Tuesday February 17, 1998

Deprived Of Glucose, Some Cancer Cells Die

SOURCE: Proceedings of the National Academy of Sciences (1998;95:1511-1516)

NEW YORK (Reuters) -- Researchers have discovered that cancer cells self-destruct when they are deprived of glucose, a finding that could lead to new drugs to fight the disease.

Prior to the study, scientists thought that because cancer cells rely heavily on glucose, they would be vulnerable if deprived of the sugar. Dr. Chi Van Dang from Johns Hopkins Medical Institutions in Baltimore, Maryland, and colleagues, gave embryonic mouse cells an unusually active form of a gene known as c-Myc, which many cancer cells use to process glucose and produce energy.

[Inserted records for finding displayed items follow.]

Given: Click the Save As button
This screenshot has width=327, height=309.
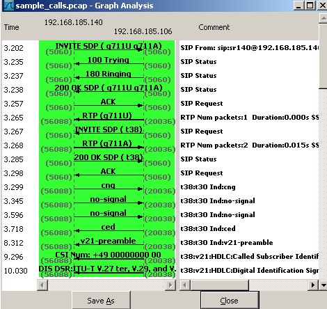Looking at the screenshot, I should [x=101, y=301].
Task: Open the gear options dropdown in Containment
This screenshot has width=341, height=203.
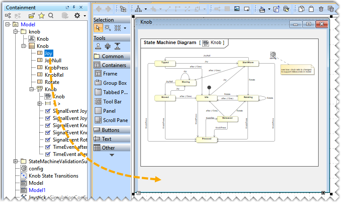Action: tap(85, 16)
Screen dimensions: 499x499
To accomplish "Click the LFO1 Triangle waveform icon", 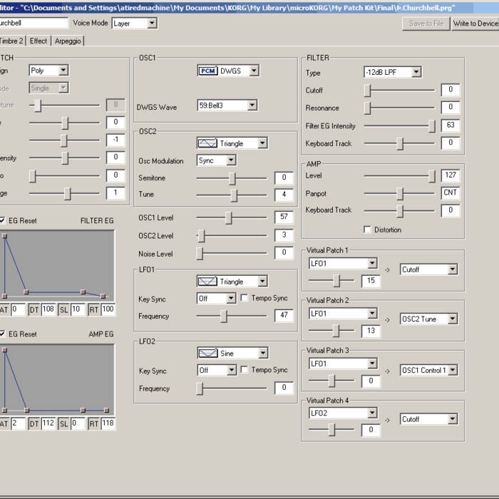I will coord(207,282).
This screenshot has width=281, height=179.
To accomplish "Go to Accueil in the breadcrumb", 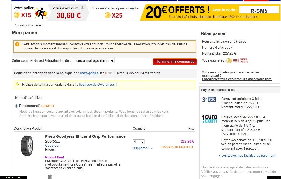I will [x=19, y=25].
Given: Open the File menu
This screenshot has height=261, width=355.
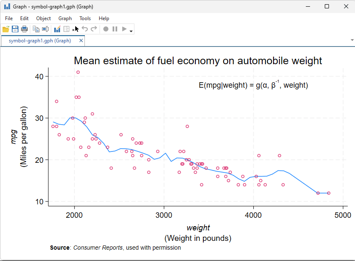Looking at the screenshot, I should pos(9,18).
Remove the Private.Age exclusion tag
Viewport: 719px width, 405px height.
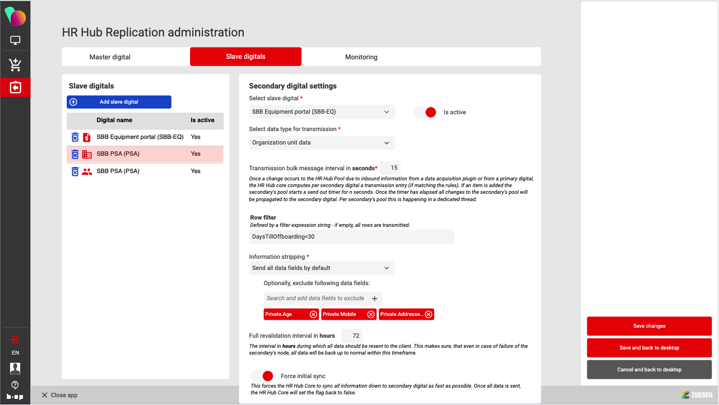tap(313, 314)
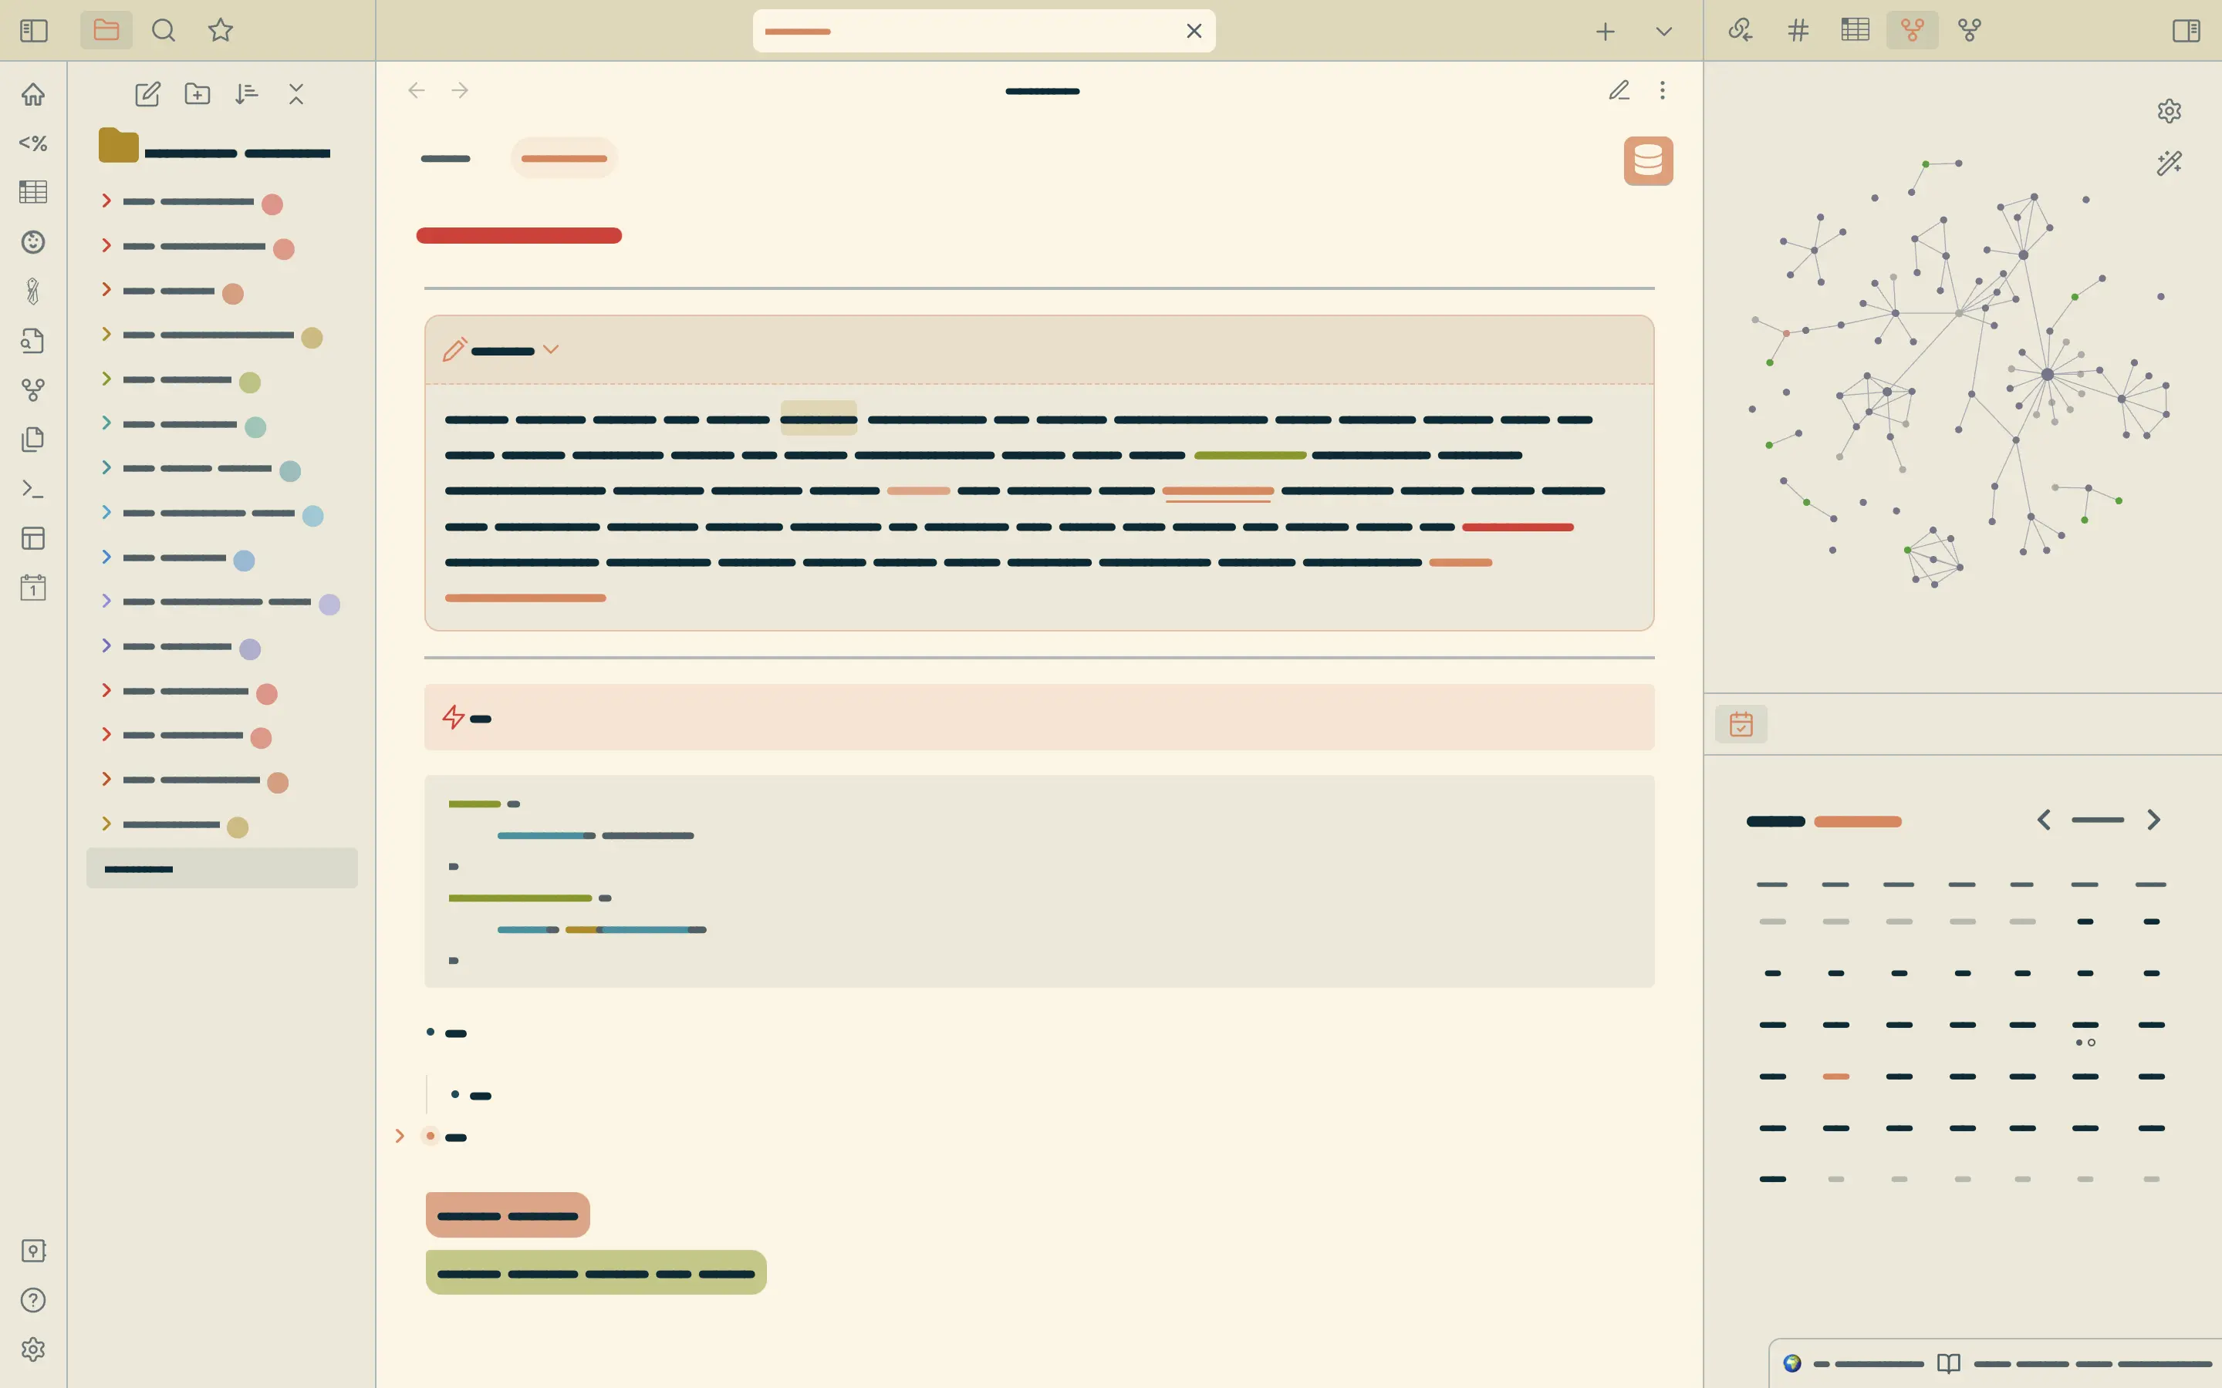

Calling their findings "dramatic," the team reports their study this week in the Proceedings of the National Academy of Sciences.

"When we bathed cells with high c-Myc levels in a cell medium with no glucose, they destroyed themselves by triggering a cell suicide process called apoptosis," Dang explained in a statement issued by Johns Hopkins. "Cells we hadn't altered stopped moving through the cellular life cycle, staying in the first two stages of cell development, and appeared fine in all other regards."

The investigators replicated the findings by exposing both types of cells to 2-deoxyglucose, a compound that resembles sugar but disrupts glycolysis, the process that produces energy from sugar, when cells absorb it. When used with human tumor samples, 2-deoxyglucose killed some cell lines but spared others.

"The key factor appears to be a suicide-stopping gene, Bcl2, that prevents cells from entering apoptosis too easily," Dang said. "If this gene is active in the cancer cell, the cell is less sensitive to glucose deprivation."

The central nervous system also needs glucose to function properly, but the researchers say that any cancer drug developed based on their findings should cut off tumor cells' ability to get glucose without entering the brain.